- DATA SUPPLIED
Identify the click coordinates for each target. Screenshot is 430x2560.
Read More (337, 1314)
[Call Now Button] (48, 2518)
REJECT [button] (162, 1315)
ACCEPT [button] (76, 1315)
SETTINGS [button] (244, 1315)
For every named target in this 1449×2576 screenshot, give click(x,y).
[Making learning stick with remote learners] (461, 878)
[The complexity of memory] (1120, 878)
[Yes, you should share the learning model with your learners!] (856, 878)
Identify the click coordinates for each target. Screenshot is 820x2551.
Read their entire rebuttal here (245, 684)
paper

- AIM OF THE TASK
Give the data again. Keep every line identical.

- COMPLETED TASK
Identify the click coordinates for each target. Screenshot is 430x2560.
Read More (337, 1314)
[Call Now Button] (48, 2518)
REJECT [button] (162, 1315)
ACCEPT [button] (76, 1315)
SETTINGS [button] (244, 1315)
For every named target in this 1449×2576 screenshot, give click(x,y).
[Making learning stick with remote learners] (461, 878)
[The complexity of memory] (1120, 878)
[Yes, you should share the learning model with your learners!] (856, 878)
Identify the click coordinates for each target. Screenshot is 820x2551.
Read their entire rebuttal here (245, 684)
paper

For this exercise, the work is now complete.